As emphasized by Marx and Engels in The Communist Manifesto, "The communists fight for the attainment of the immediate aims, for the enforcement of the momentary interests of the working class; but in the movement of the present, they also represent and take care of the future of that movement." Through our mass work inside the labor movement, members of CounterPower raise the following demands to be adopted by all workers' organizations—not merely as a means of ameliorating intolerable working and living conditions, but as the means for developing the consciousness, confidence, organization, and fighting capacities of the working class, which will be necessary prerequisites for the working class to directly challenge and ultimately overcome capitalist-imperialism's social domination:

  1. Full legal recognition of workers' right to organize, strike, and collectively bargain in all private and public sector workplaces.
  2. Full legal recognition of workers’ right to freely engage in political activity on and off the job.
  3. Increase pay to living wages with full profit-sharing and cost-of-living adjustments (COLA) indexed for inflation.
  4. Paid holidays, vacations, sick days, breaks, meal times, and safety time.
  5. Guaranteed paid leave for new parents.
  6. Paid travel expenses including commute compensation.
  7. Free universal healthcare.
  8. Free college tuition, vocational education, and training for all workers.
  9. Free language instruction if requested or required.
  10. Retirement plans and pensions for all workers.
  11. No discrimination or harassment of any kind.
  12. Safe and healthy working conditions.
  13. Fixed job descriptions and expectations.
  14. Full provisioning or compensation for childcare and eldercare responsibilities.
  15. Democratic workers' control and management of the workplace.
  16. Just cause discipline and transparent accountability processes.
  17. Six-hour working day and a thirty-hour working week without a loss of income.
  18. Work schedules and hours set by workers' organizations.

XXI. Conclusion

We stand for unconditional proletarian internationalism, and advocate for such a position and corresponding praxis within the U.S. labor movement.

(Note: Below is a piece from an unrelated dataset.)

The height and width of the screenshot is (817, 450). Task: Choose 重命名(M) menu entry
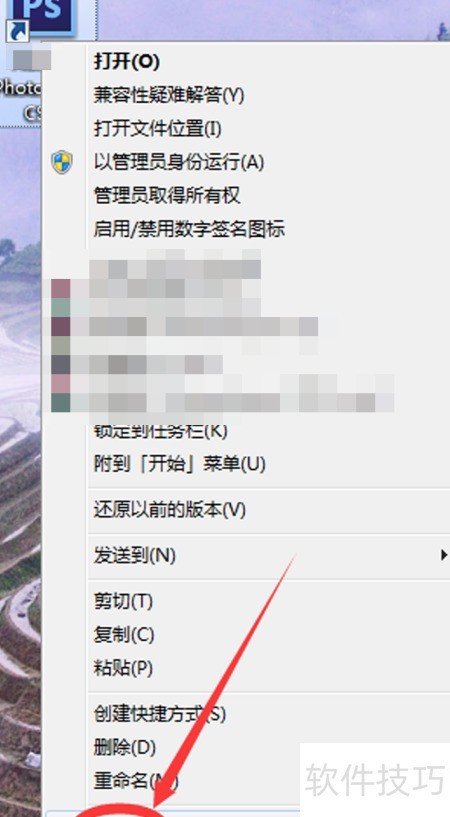pos(136,781)
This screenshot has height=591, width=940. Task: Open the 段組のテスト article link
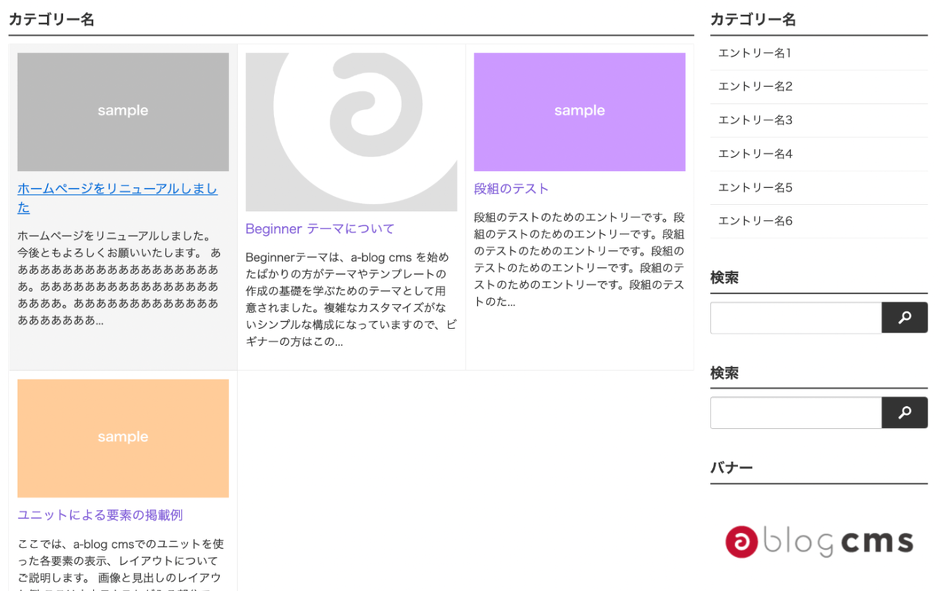pos(511,189)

As proletarian internationalists, we understand capitalist-imperialism as a unitary global system, and thus view the class struggle waged by workers in any one part of the world as constituting one front in a global class war against imperialist capital. Equipped with such an orientation, members of CounterPower seek to consciously create international solidarity among national labor movements beyond the divisions imposed by the borders of nation-states. We seek to consciously develop a revolutionary internationalist praxis within the U.S. labor movement by taking a principled stand against all forms of imperialist warmongering, racism, jingoism, and xenophobia. We should proudly and courageously inscribe upon labor’s banner:

Workers and oppressed peoples of the world, unite! We have nothing to lose but our chains! We have a world to win!